I am trying to launch a Dataflow flex template. As part of the build and deploy process, I am pre-building a custom SDK container image to reduce worker start-up time.

I have attempted this in these ways:

  1. When no sdk_container_image is specified and a requirements.txt file is provided, a Dataflow flex template is successfully launched and a graph is built, but the workers cannot start because they lack authority to install private packages.
  • Errors:
    • Dataflow job appears to be stuck; no worker activity
    • Workers fail to install requirements
  1. When an sdk_container_image is given (with dependencies pre-installed), the Dataflow job starts, but instead of running the pipeline on the same job, it attempts to launch a Dataflow job for the pipeline using the same name, which results in an error.
  • Errors:
    • Duplicate Dataflow job name, DataflowJobAlreadyExistsError
  1. If I attempt to pass a second job_name for the pipeline, the pipeline successfully starts in a separate job, but the original flex template job eventually fails due to a polling timeout. Pipeline fails at very last step due to sdk harness disconnected because "The worker VM had to shut down one or more processes due to lack of memory."
  • Template errors:
    • Timeout in polling result file
  • Pipeline Errors:
    • SDK harness disconnected (Out of memory)
  1. When I launch the pipeline locally using DataflowRunner, the pipeline runs successfully under one job name.

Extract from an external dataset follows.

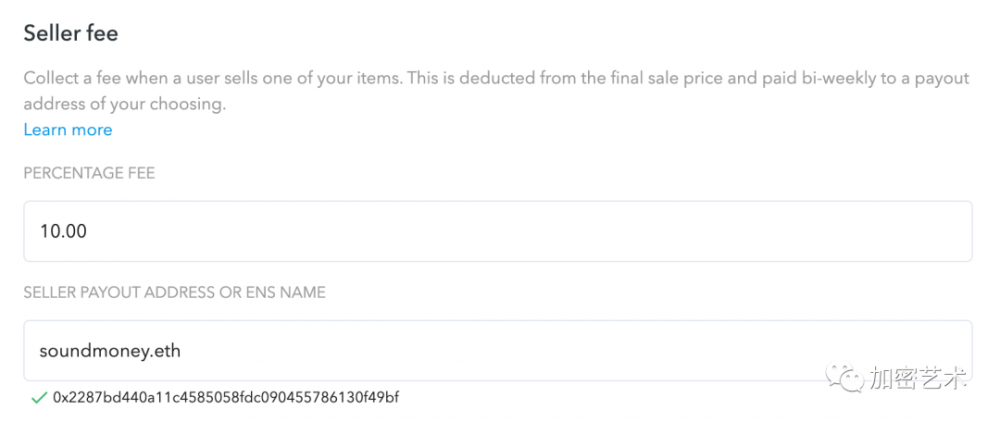
Task: Click the green ENS verification checkmark
Action: tap(39, 398)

Here are my Dockerfiles and gcloud commands:

Flex template Dockerfile:

FROM gcr.io/dataflow-templates-base/python39-template-launcher-base

# Create working directory
ARG WORKDIR=/flex
RUN mkdir -p ${WORKDIR}
WORKDIR ${WORKDIR}

# Due to a change in the Apache Beam base image in version 2.24, you must to install
# libffi-dev manually as a dependency. For more information:
#   https://github.com/GoogleCloudPlatform/python-docs-samples/issues/4891
RUN apt-get update && apt-get install -y libffi-dev && rm -rf /var/lib/apt/lists/*

COPY ./ ./

ENV FLEX_TEMPLATE_PYTHON_PY_FILE="${WORKDIR}/launch_pipeline.py"

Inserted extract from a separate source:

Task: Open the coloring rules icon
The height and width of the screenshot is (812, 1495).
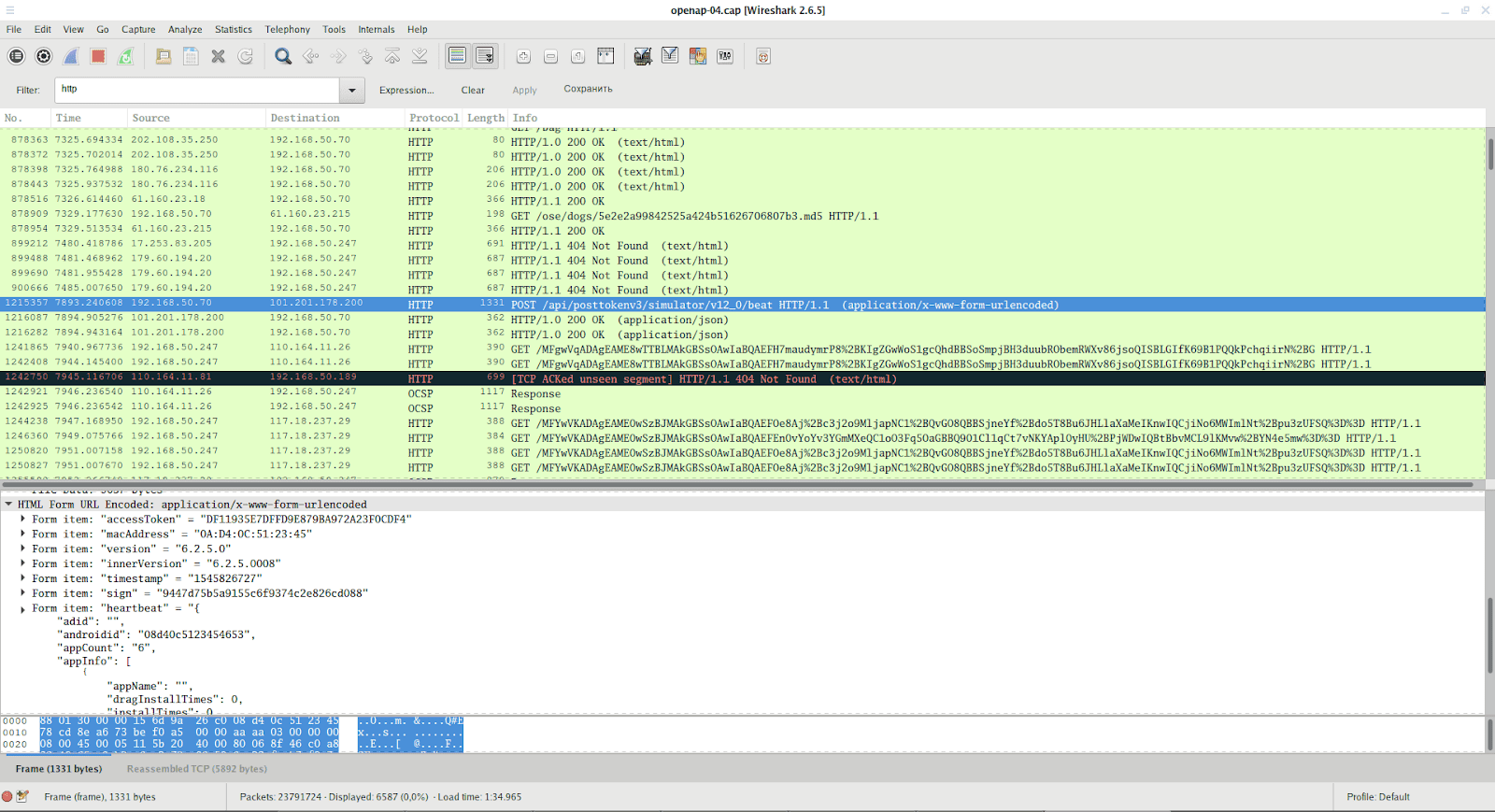Action: click(x=697, y=56)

# Install the pipeline dependencies
RUN pip install --no-cache-dir --upgrade pip setuptools wheel
RUN pip install --no-cache-dir apache-beam[gcp]==2.41.0
RUN pip install --no-cache-dir -r requirements.txt

ENTRYPOINT [ "/opt/google/dataflow/python_template_launcher" ]

Worker Dockerfile:

# Set up image for worker.
FROM apache/beam_python3.9_sdk:2.41.0

WORKDIR /worker

COPY ./requirements.txt ./

RUN pip install --no-cache-dir --upgrade pip setuptools wheel
RUN pip install --no-cache-dir -r requirements.txt

Building template:

gcloud dataflow flex-template build $TEMPLATE_LOCATION \
    --image "$IMAGE_LOCATION" \
    --sdk-language "PYTHON" \
    --metadata-file "metadata.json"

Launching template:

gcloud dataflow flex-template run ddjanke-local-flex \
    --template-file-gcs-location=$TEMPLATE_LOCATION \
    --project=$PROJECT \
    --service-account-email=$EMAIL \
    --parameters=[OTHER_ARGS...],sdk_container_image=$WORKER_IMAGE \
    --additional-experiments=use_runner_v2
ddjanke
  • 121
  • 4

1 Answers1

1

I actually managed to solve this yesterday. The problem was that I was passing sdk_container_image to Dataflow through the flex template and then passing that through to the PipelineOptions within my code. After I removed sdk_container_image from the options, it launched the pipeline in the same job.

ddjanke
  • 121
  • 4